Task goal> Take every line from the entries below that includes the word "will" and copy it.

Dataset>
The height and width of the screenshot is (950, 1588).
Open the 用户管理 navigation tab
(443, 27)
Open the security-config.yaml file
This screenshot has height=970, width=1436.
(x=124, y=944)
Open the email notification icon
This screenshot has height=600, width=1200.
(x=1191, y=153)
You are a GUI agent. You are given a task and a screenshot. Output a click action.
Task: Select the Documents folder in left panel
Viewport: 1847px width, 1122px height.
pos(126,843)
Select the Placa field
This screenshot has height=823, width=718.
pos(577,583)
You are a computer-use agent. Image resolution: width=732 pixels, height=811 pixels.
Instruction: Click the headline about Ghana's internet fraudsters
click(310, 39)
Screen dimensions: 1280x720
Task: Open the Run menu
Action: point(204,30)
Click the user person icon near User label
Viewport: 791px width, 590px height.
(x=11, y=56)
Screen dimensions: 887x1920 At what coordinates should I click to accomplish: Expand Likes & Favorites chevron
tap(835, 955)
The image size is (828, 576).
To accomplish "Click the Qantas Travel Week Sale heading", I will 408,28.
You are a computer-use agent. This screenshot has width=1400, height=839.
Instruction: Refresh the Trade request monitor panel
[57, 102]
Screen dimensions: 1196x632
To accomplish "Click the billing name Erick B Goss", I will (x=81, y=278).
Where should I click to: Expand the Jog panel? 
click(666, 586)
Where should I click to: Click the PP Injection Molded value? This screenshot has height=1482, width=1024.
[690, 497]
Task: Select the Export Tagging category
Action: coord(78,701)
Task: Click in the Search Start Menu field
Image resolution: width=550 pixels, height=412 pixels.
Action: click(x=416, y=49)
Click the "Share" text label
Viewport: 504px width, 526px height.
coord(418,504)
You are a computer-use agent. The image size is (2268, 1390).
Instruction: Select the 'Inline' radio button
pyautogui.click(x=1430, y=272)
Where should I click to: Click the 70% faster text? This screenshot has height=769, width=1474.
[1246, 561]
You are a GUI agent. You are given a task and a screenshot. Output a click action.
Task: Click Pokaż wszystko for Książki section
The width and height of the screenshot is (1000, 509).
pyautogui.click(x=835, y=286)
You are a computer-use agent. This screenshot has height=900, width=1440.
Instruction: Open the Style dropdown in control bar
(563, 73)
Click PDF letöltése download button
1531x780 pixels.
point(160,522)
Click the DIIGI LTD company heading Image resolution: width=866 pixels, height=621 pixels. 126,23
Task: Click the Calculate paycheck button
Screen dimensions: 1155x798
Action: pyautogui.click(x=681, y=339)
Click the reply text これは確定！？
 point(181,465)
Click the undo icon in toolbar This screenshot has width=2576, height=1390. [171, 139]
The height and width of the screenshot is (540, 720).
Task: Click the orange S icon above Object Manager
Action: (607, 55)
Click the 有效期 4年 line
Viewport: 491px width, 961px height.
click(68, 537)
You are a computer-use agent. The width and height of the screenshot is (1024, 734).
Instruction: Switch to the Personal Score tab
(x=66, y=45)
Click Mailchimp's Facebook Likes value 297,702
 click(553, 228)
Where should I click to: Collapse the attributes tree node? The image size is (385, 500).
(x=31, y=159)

Reply>
To accomplish "Click the Qantas Travel Week Sale heading", I will 408,28.
To accomplish "Click the billing name Erick B Goss", I will (x=81, y=278).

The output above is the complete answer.